Task instructions: Drop every image and restate the entries below word for word.

** Available records follows **

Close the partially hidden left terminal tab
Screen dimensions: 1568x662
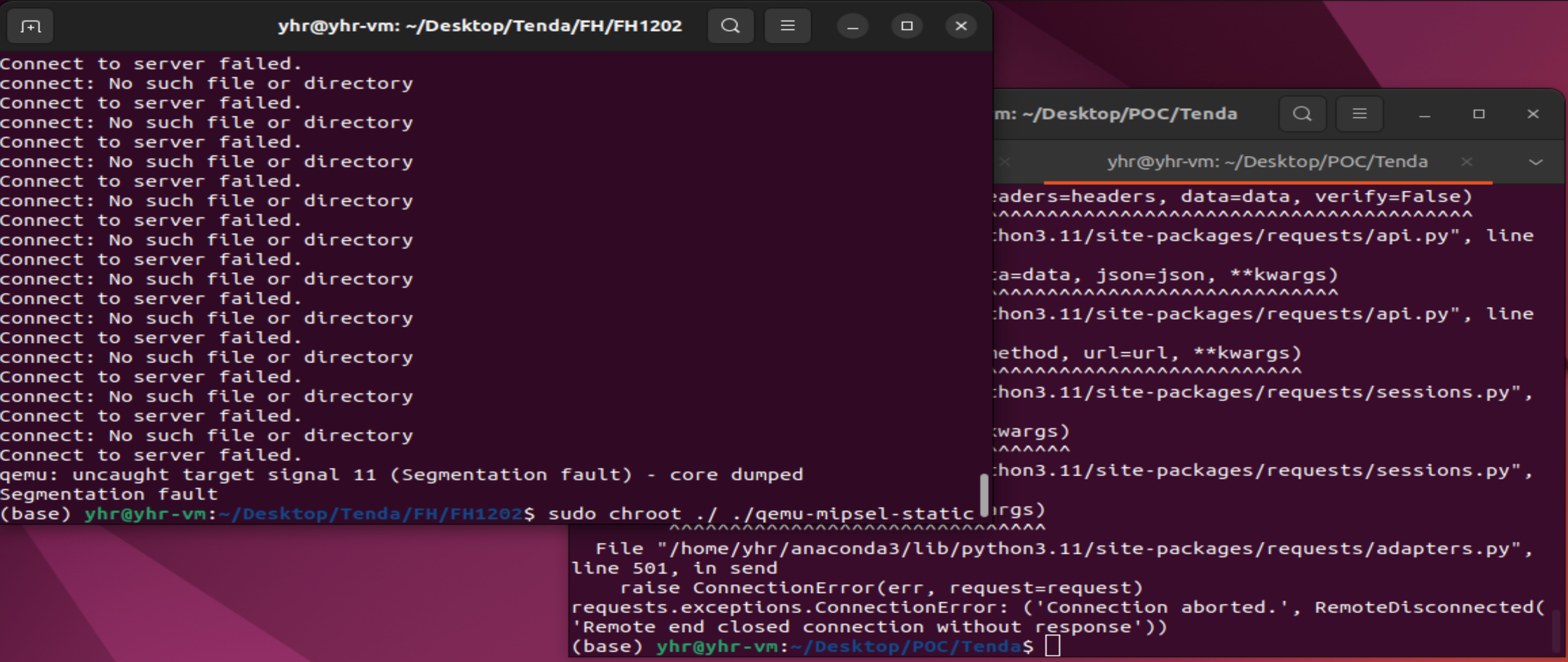1004,162
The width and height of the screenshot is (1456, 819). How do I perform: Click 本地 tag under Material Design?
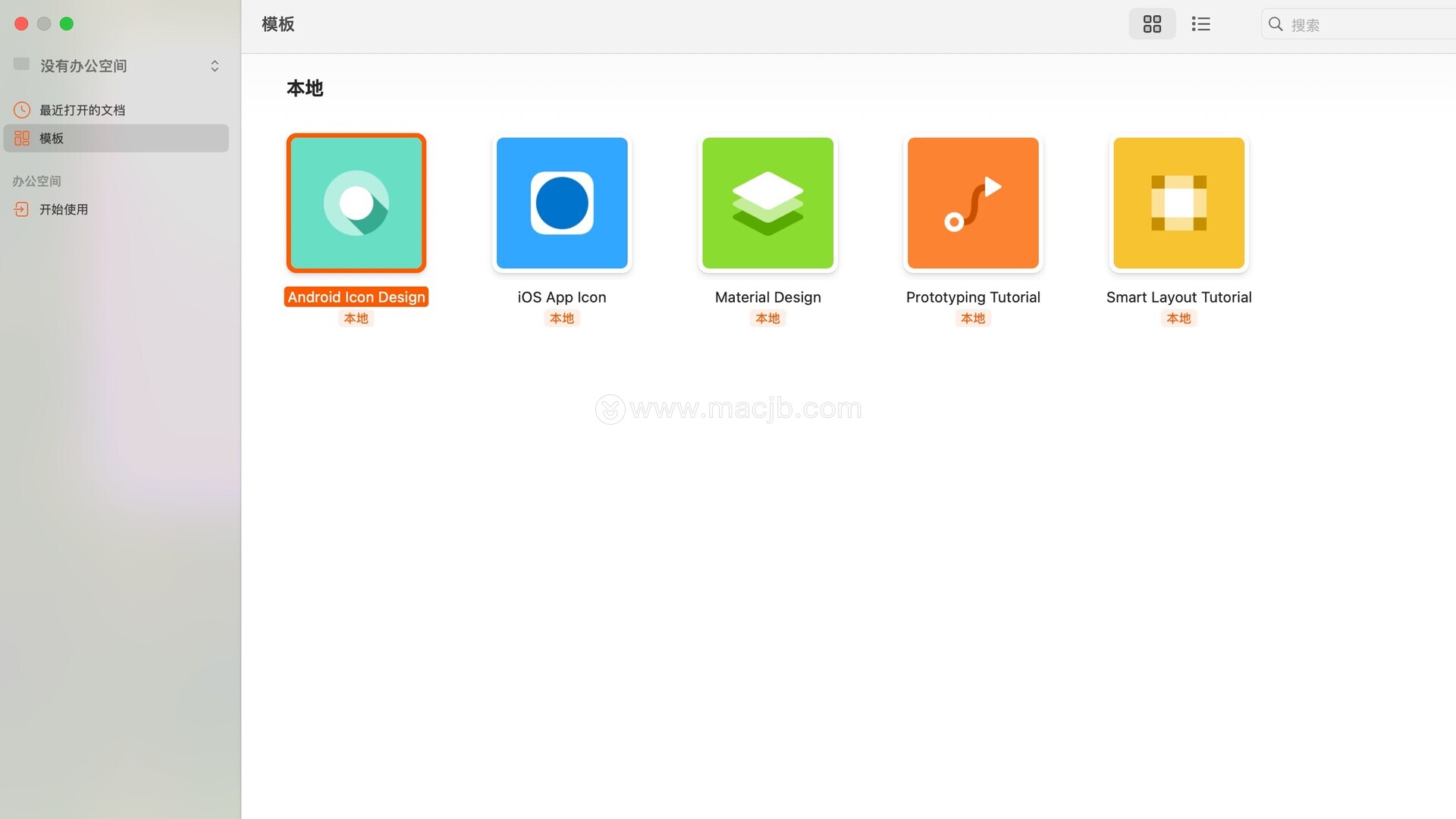coord(767,318)
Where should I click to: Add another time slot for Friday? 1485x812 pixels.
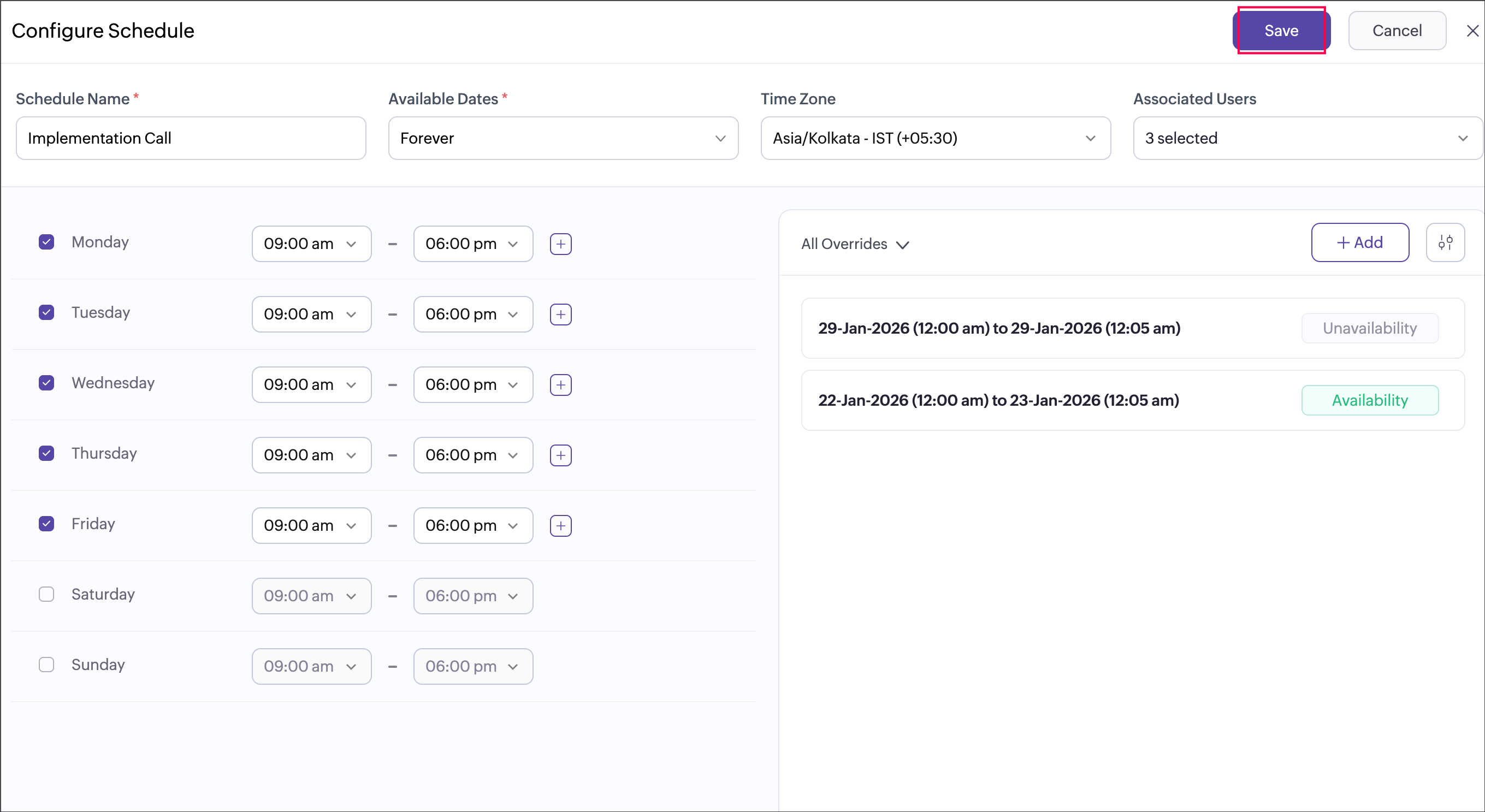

** End of Available records **

Solution to this task:
Close the partially hidden left terminal tab
Screen dimensions: 1568x662
1004,162
The width and height of the screenshot is (1456, 819). How do I perform: Click 本地 tag under Material Design?
coord(767,318)
Where should I click to: Add another time slot for Friday? 1485x812 pixels.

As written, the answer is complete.